Pushing Through the Day By Day.

  It was a rough week last week, everyone was on break except for me, my spring break was this week. So all my friends are home and I am suck sitting in class after class taking tests and trying to get through everything. As I watched the clocks and counted down the time until I could go out and have some fun I found myelf longing to have my talk time with my guy. I know I can't have that right now and knowing that makes it hard to get through a day. So while I was driving home the other day my mom calls me telling me that we should go out to eat and get a massage and have a real pampering kind of day. Now on a regular basis I know that she wouldn't say that this is a normal thing or anything that she would offer but I know that it's the fact that she wants me to stay active and get out there and have some fun, she also knows that I don't have my travel companion and best friend home so it makes it harder for me to be out and get things done in a day. She's pushing me to do things that I normally don't do which is putting me out of my comfort zone as well, though I don't really want to be out and about or even just out with my mom but I know that I have to be out anyways. for stupid things that she says I need to be doing.

  With each day that goes by I get a little more and more nervous, I still haven't recieved anything from him and it breaks my heart that I haven't recieved that first letter. I'm sure I'm just being a paranoid girlfriend that wants nothing more than to have her man home but I guess it's just me and my crazy mind. I am excited to read that first letter and finding out how he is and finding out when I may get to hear his voice, besides listening to his voice mail. I've been trying my hardest to keep busy, or well as busy as I'd like to be. Like I said my mom is trying but in all realiy all I want is to be with my friends and trying to keep my mind off of him like they always manage to do, or they cause me to laugh and causing me to think of nothing but the fun times instead of thinking about the future that is coming up way to fast for me. My mom really thinks that he and I will be married in two years, though we've talked about getting married and what we'd like to do and where we'd like to be the hardest thing is that, well I'm missing the most important thing, THE RING! My mom keeps taking me to look at rings and always tells me how great the larger ones look and how I should want the big ring, I don't care if I get a diamond that I have to hold under a mag glass to see I just want to know that we are on our way to the happily ever after. The one thing that I said to her that really seemed to floor her and caused a very quiet dinner was "I don't care if he gives me a plastic ring out of a vending machine, it still means that he and I are on our way" she lost it and stopped talking to me making me feel well, like I was not pushing for what she thinks i should. I just want to be with him, is that so wrong.

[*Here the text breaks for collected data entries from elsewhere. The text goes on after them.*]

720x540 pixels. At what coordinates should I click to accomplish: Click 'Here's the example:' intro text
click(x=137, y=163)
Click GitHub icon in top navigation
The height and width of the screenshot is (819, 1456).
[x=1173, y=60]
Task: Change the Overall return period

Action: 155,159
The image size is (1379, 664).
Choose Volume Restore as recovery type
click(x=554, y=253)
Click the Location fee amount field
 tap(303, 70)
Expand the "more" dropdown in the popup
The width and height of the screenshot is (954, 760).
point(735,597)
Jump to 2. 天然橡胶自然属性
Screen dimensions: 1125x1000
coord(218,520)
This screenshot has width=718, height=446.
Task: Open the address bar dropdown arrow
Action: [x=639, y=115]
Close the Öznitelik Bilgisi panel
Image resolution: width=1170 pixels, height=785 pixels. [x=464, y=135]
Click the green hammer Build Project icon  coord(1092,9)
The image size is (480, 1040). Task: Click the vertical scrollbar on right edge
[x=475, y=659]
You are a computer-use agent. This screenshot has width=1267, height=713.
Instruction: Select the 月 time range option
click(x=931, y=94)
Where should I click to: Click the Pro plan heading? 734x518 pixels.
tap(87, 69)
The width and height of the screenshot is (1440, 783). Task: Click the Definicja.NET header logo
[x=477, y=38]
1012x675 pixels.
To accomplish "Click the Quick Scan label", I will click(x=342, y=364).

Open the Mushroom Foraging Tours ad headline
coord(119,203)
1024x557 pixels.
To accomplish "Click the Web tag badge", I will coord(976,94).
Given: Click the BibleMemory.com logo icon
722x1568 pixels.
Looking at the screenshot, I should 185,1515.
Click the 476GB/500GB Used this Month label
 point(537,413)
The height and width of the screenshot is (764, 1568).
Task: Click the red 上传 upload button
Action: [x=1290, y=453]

  So like I said it's been trying either I'm on her good side and she is trying to buy me something to make me feel better or she's trying her hardest to stay out of my way because she knows how much I'm hurting. The only thing that I want from her and though I keep saying it I don't think it sinks in is this, I have a birthday next month and is graduation/ visit week is the 23rd through the 26th and all I want is to go and see him, fly me down and let me be with him. And here she is still trying toplan some great thing for my 21st birthday, I don't care about my birthay any real celebrations can't b done because I'm not with him, why would I want to celebrate if the one person I love more than anything can't be there to take me out and celebrate with me.He and I decided that once we get to really spend some time together is whenhe'll take me out to celebrate and until then I really don't care about my birthdy. I pretend that I am in front of the world for the fact that well, I guss turning 21 is huge when you're single or you're other half is there to celebrate but well, I can't bring myself to care enough to actually want to celebrate since he's in Lackland.

  I guess even though it's really hard to get through all of this but I guess I'm jut aiting until I get that first letter and my spirits are lifted again, then I get to start all over again and wait for letter number 2. Hopefully coming a little quicker than number one. I want nothing more than to be with him, I love him more than anything and he's my heart and without your heart, well, you die. So here I am trying to survive with my heart so far away. Which sucks but at least I know that he's safe and that soon I'll be able to be back in his arms and robably crying like a little baby because I've been missing him so much. He's my baby, my honey, and the love of my life, and nothing can change that one.

donspanda31 donspanda31
22-25, F
2 Responses Mar 9, 2009

I couldn't agree with u more ssen444 :)

The letters will start to come babe. It takes quite a while. Don't lose hope...and I'm so proud of u for staying active. It'll help u stay sane (although I know it's EXTREMELY difficult to do without ur man by ur side). You'll get through this. I promise the beginning of BMT was definately the most difficult for me to get through. Time will start to pick back up and things won't seem so back once there's no longer a complete lack of communication :) Personally I think ur outlook on the ring situation is sweet. Ur love should be the most important thing hun : D I know exactly what u mean about the celebrations girl! It's so tough to have fun without ur other half...and the suggestion that u made of waiting to celebrate with ur man by ur side works very well for most of us. It's special :) That was very sweet. I'm sure he feels the exact same way about u. I'm so happy for u guys. You'll get through this. You're a lot stronger than you think. I'll always be here to help :)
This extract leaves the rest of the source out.